The steps of DNA replication:
Some of the key components to DNA replication are enzymes, helicase, DNA polymerase, primase, ligase Enzymes are able to speed up reactions as well as build up or break down the items that they act upon.
Beginning at the origin, Helicase is able to “unzip” / unwind the two strands of DNA, by breaking the hydrogen bonds that attach the nitrogenous bases (adenine, thymine, cytosine, guanine). While this process occurs, single stranded binding proteins (SSB proteins) will bind to the separated DNA strands in order to prevent them from coming back together. During this process, topoisomerase will also control the DNA to prevent it from supercoiling (over winding of the DNA). DNA polymerase is then able to replicate DNA molecules in order to build the new strand of DNA, however it is unable to work without a primer. This primer (made up of RNA) is created by primase, which directs DNA polymerase to the point where it should begin to work on both strands of the DNA.
Why the steps of DNA replication occur differently in leading and lagging strands?
DNA polymerase will build the new strand of DNA in the 5’ to 3’ direction, and as DNA strands are antiparallel (left is 3’ to 5’, and right is 5’ to 3’), DNA polymerase will build the left 3’ to 5’ strand smoothly moving forward, while building on the 5’ to 3’ strand will force it to move from right to left, thus having to jump to the newest un-winded right (5’) section, and causing primers to continually be placed at the newest starting point, in order to continue building the DNA.

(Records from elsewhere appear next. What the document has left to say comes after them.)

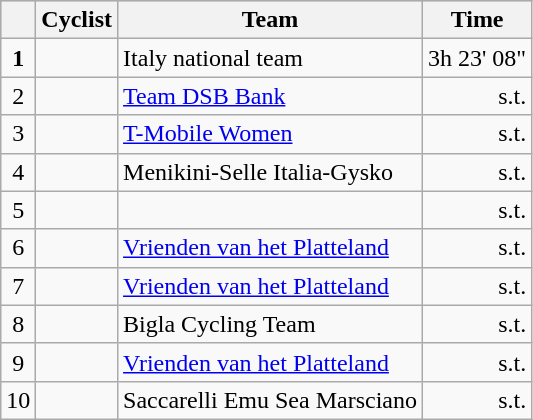
10 [18, 400]
6 [18, 248]
5 [18, 210]
Menikini-Selle Italia-Gysko [270, 172]
3 [18, 134]
Bigla Cycling Team [270, 324]
Team [270, 20]
7 [18, 286]
4 [18, 172]
9 [18, 362]
Team DSB Bank [270, 96]
Saccarelli Emu Sea Marsciano [270, 400]
2 [18, 96]
8 [18, 324]
Time [476, 20]
3h 23' 08" [476, 58]
Cyclist [77, 20]
Italy national team [270, 58]
T-Mobile Women [270, 134]
1 [18, 58]
Scan for the cell matching the given text and deliver its [X, Y] coordinate at center. 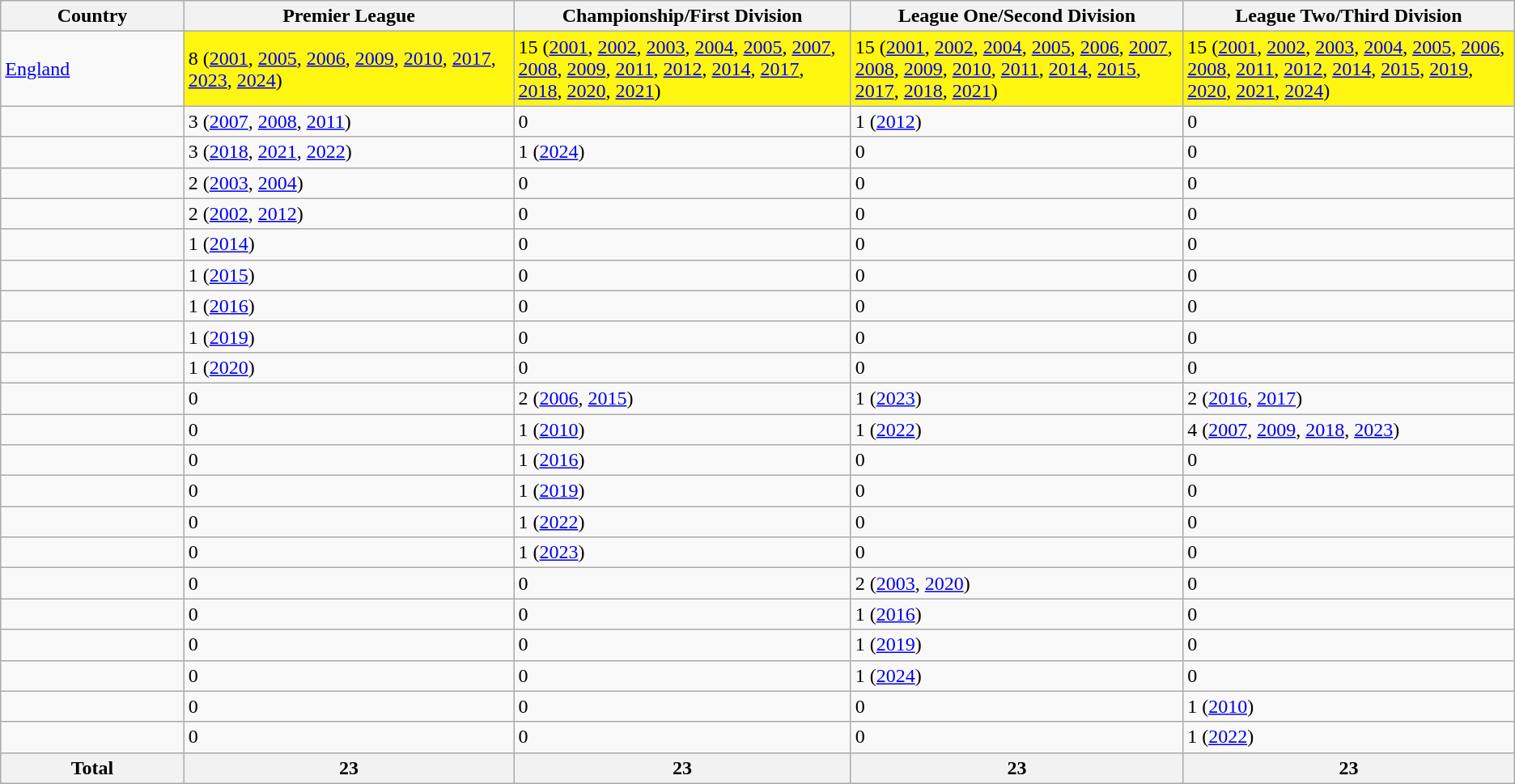
Total [92, 768]
3 (2018, 2021, 2022) [349, 152]
Country [92, 16]
Championship/First Division [682, 16]
Premier League [349, 16]
League Two/Third Division [1349, 16]
England [92, 69]
2 (2003, 2020) [1016, 584]
1 (2012) [1016, 121]
1 (2020) [349, 367]
League One/Second Division [1016, 16]
15 (2001, 2002, 2003, 2004, 2005, 2006, 2008, 2011, 2012, 2014, 2015, 2019, 2020, 2021, 2024) [1349, 69]
8 (2001, 2005, 2006, 2009, 2010, 2017, 2023, 2024) [349, 69]
2 (2016, 2017) [1349, 398]
2 (2003, 2004) [349, 183]
15 (2001, 2002, 2004, 2005, 2006, 2007, 2008, 2009, 2010, 2011, 2014, 2015, 2017, 2018, 2021) [1016, 69]
2 (2002, 2012) [349, 214]
2 (2006, 2015) [682, 398]
3 (2007, 2008, 2011) [349, 121]
1 (2014) [349, 244]
15 (2001, 2002, 2003, 2004, 2005, 2007, 2008, 2009, 2011, 2012, 2014, 2017, 2018, 2020, 2021) [682, 69]
1 (2015) [349, 275]
4 (2007, 2009, 2018, 2023) [1349, 430]
Detect which cell encompasses the target text, then output its [X, Y] center coordinate. 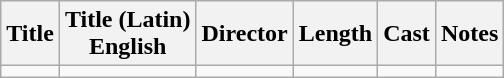
Length [335, 34]
Title (Latin)English [128, 34]
Cast [407, 34]
Director [244, 34]
Notes [469, 34]
Title [30, 34]
Extract the [X, Y] coordinate from the center of the cell holding the provided text.  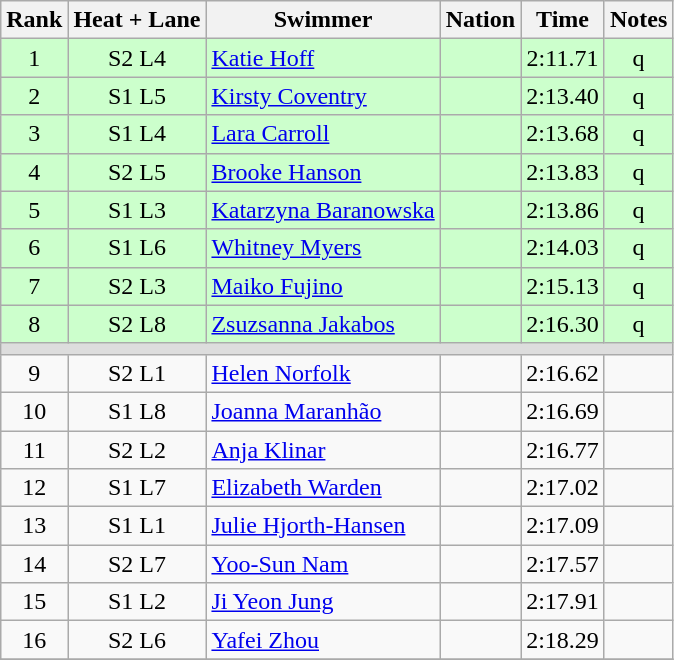
Brooke Hanson [323, 172]
Julie Hjorth-Hansen [323, 526]
Nation [480, 20]
4 [34, 172]
13 [34, 526]
2:13.40 [563, 96]
S1 L1 [137, 526]
8 [34, 324]
Elizabeth Warden [323, 488]
2 [34, 96]
S1 L6 [137, 248]
S1 L8 [137, 411]
Time [563, 20]
Katie Hoff [323, 58]
Helen Norfolk [323, 373]
Kirsty Coventry [323, 96]
11 [34, 449]
S2 L2 [137, 449]
S2 L5 [137, 172]
Notes [638, 20]
Joanna Maranhão [323, 411]
S1 L2 [137, 602]
9 [34, 373]
Katarzyna Baranowska [323, 210]
2:17.91 [563, 602]
S1 L7 [137, 488]
Zsuzsanna Jakabos [323, 324]
2:16.30 [563, 324]
5 [34, 210]
2:16.77 [563, 449]
Yafei Zhou [323, 640]
2:18.29 [563, 640]
S1 L4 [137, 134]
2:17.09 [563, 526]
2:11.71 [563, 58]
2:14.03 [563, 248]
2:13.68 [563, 134]
12 [34, 488]
2:13.83 [563, 172]
S2 L7 [137, 564]
10 [34, 411]
2:16.62 [563, 373]
3 [34, 134]
S1 L5 [137, 96]
2:17.02 [563, 488]
S1 L3 [137, 210]
Ji Yeon Jung [323, 602]
1 [34, 58]
Maiko Fujino [323, 286]
S2 L6 [137, 640]
2:16.69 [563, 411]
Swimmer [323, 20]
Rank [34, 20]
2:13.86 [563, 210]
2:15.13 [563, 286]
S2 L3 [137, 286]
15 [34, 602]
14 [34, 564]
2:17.57 [563, 564]
S2 L4 [137, 58]
S2 L1 [137, 373]
Heat + Lane [137, 20]
Lara Carroll [323, 134]
Yoo-Sun Nam [323, 564]
7 [34, 286]
6 [34, 248]
Whitney Myers [323, 248]
16 [34, 640]
S2 L8 [137, 324]
Anja Klinar [323, 449]
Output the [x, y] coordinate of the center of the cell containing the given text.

These two strands are categorized as leading (3’ to 5’), and lagging (5’ to 3’). After DNA polymerase has occurred in lagging strands, it will result in fragmentation between each 3’ 5’ section where it had to jump to the newest un-winded point. These are known as Okazaki fragments. As the primase primers are made up of RNA, ligase is then used to “glue” the gaps between Okazaki fragments, using nucleic bases to seal them. This entire process results in two identical DNA molecules, both being composed of old and new synthesized strands, which can be referred to as a semi-conservative process.
How replicating DNA with pipecleaners could be helpful:
With this activity, to represent complimentary base pairing along with the joining of adjacent nucleotides, I used a DNA strand, and un-winded the H-bonds that bonded the nucleic base acids, and demonstrated the both the helicase and DNA polymerase through drawing around the strand of DNA. This process was accurate in the steps that take place throughout the process of DNA replication, however it was not visually demonstrative in the process.

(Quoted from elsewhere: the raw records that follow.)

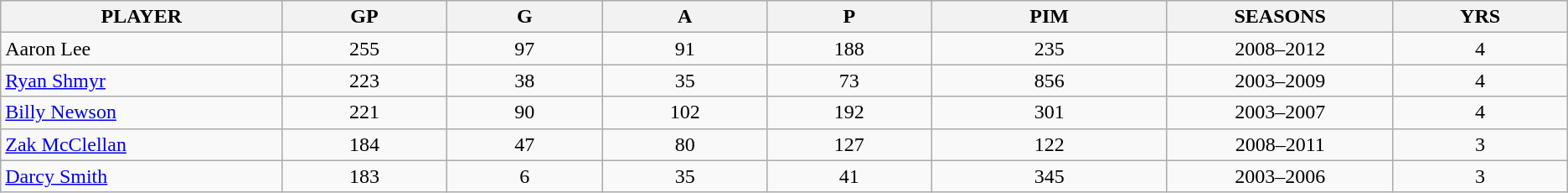
97 [524, 49]
102 [685, 112]
223 [364, 80]
235 [1049, 49]
345 [1049, 176]
856 [1049, 80]
6 [524, 176]
183 [364, 176]
221 [364, 112]
38 [524, 80]
2003–2006 [1280, 176]
2008–2011 [1280, 144]
P [849, 17]
PLAYER [142, 17]
192 [849, 112]
PIM [1049, 17]
SEASONS [1280, 17]
Ryan Shmyr [142, 80]
2003–2007 [1280, 112]
Darcy Smith [142, 176]
301 [1049, 112]
188 [849, 49]
Aaron Lee [142, 49]
255 [364, 49]
A [685, 17]
122 [1049, 144]
90 [524, 112]
2003–2009 [1280, 80]
41 [849, 176]
Billy Newson [142, 112]
127 [849, 144]
GP [364, 17]
G [524, 17]
47 [524, 144]
80 [685, 144]
91 [685, 49]
YRS [1480, 17]
73 [849, 80]
Zak McClellan [142, 144]
2008–2012 [1280, 49]
184 [364, 144]
Scan for the cell matching the given text and deliver its (X, Y) coordinate at center. 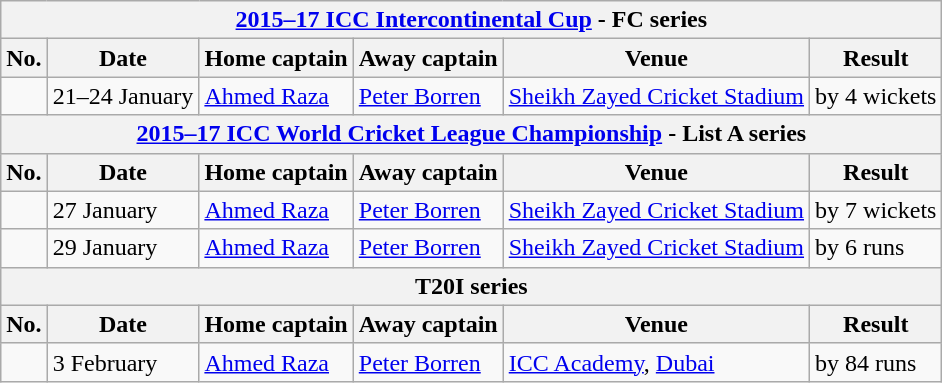
2015–17 ICC Intercontinental Cup - FC series (472, 20)
29 January (123, 248)
by 6 runs (876, 248)
by 4 wickets (876, 96)
27 January (123, 210)
by 7 wickets (876, 210)
by 84 runs (876, 362)
T20I series (472, 286)
2015–17 ICC World Cricket League Championship - List A series (472, 134)
21–24 January (123, 96)
ICC Academy, Dubai (656, 362)
3 February (123, 362)
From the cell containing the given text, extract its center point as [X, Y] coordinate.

I found it hard to demonstrate the leading and lagging strands being copied (including the fragments that are created throughout this process on the lagging strand, along with demonstrating the primase that will seal them). While I also found it difficult to properly show the helicase breaking the seal, I think that drawing it going through the DNA strand helped to clarify the process further.